--- GIVEN DATA ---
******

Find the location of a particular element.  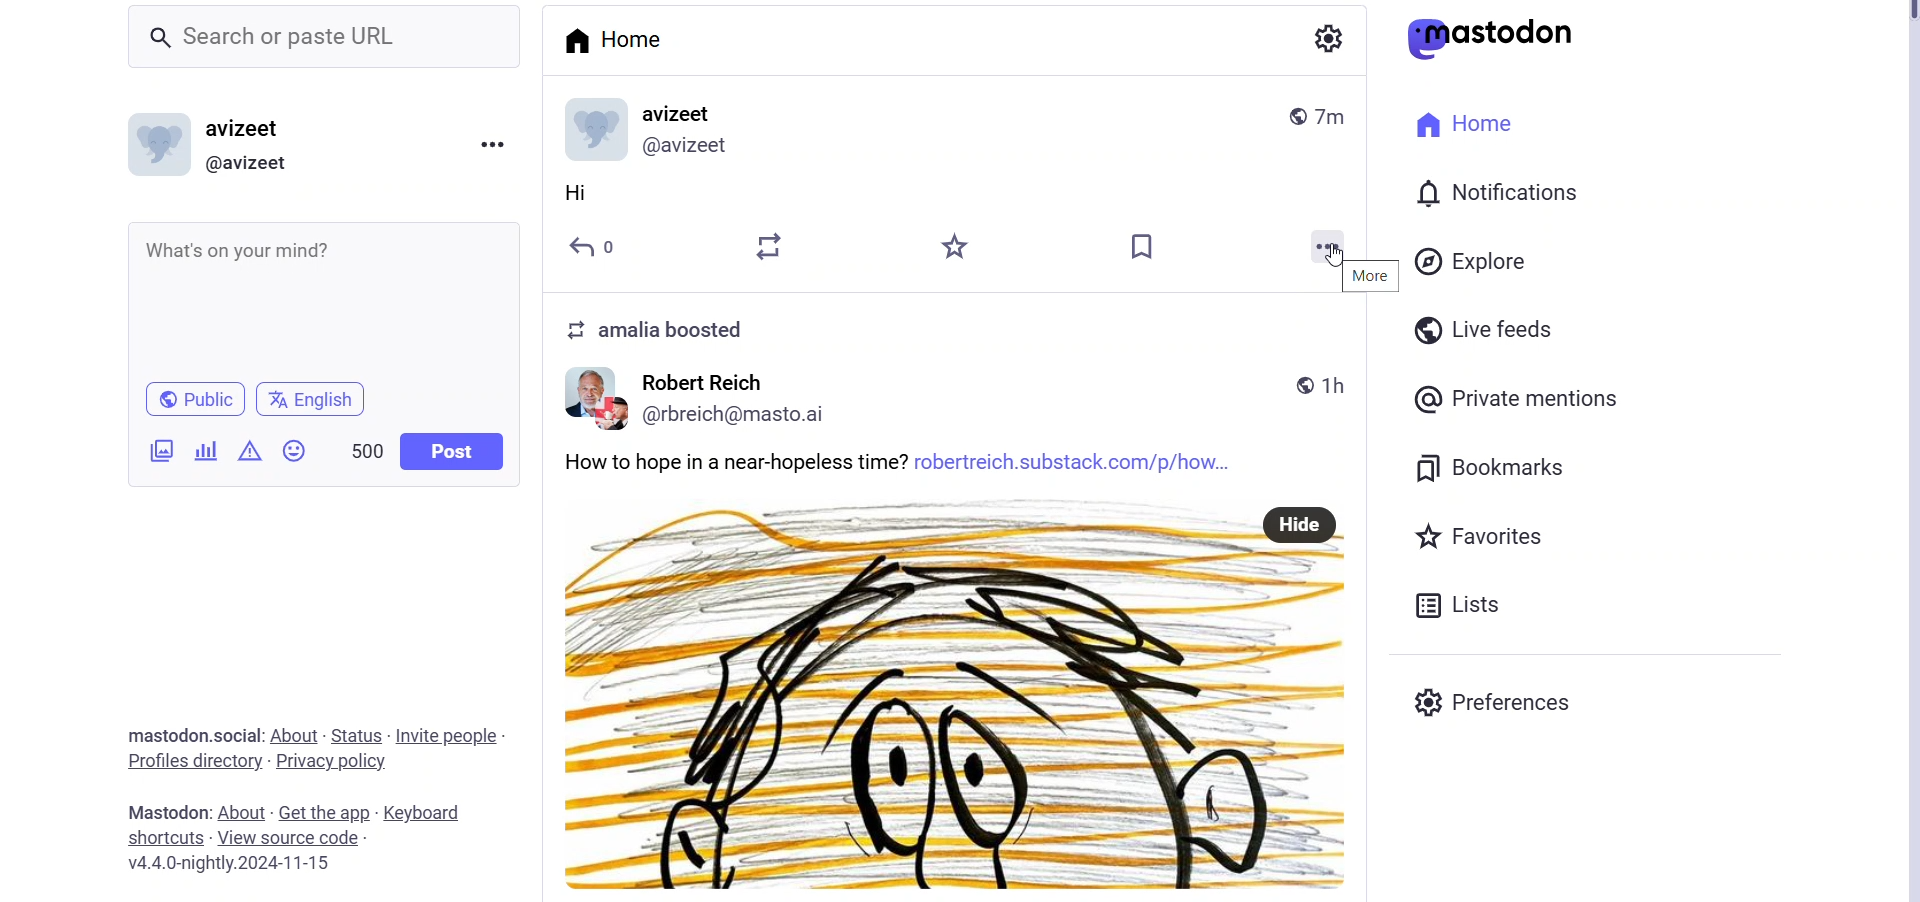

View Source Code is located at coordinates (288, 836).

******

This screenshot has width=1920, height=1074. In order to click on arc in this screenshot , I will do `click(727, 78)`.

******

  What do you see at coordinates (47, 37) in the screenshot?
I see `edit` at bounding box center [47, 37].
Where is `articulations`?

******

--- DO THIS ---
Locate every line in the records above that contains the word "screenshot", and copy each of those lines in full. Case matters.

--- WRITTEN RESPONSE ---
This screenshot has width=1920, height=1074. In order to click on arc in this screenshot , I will do `click(727, 78)`.
  What do you see at coordinates (47, 37) in the screenshot?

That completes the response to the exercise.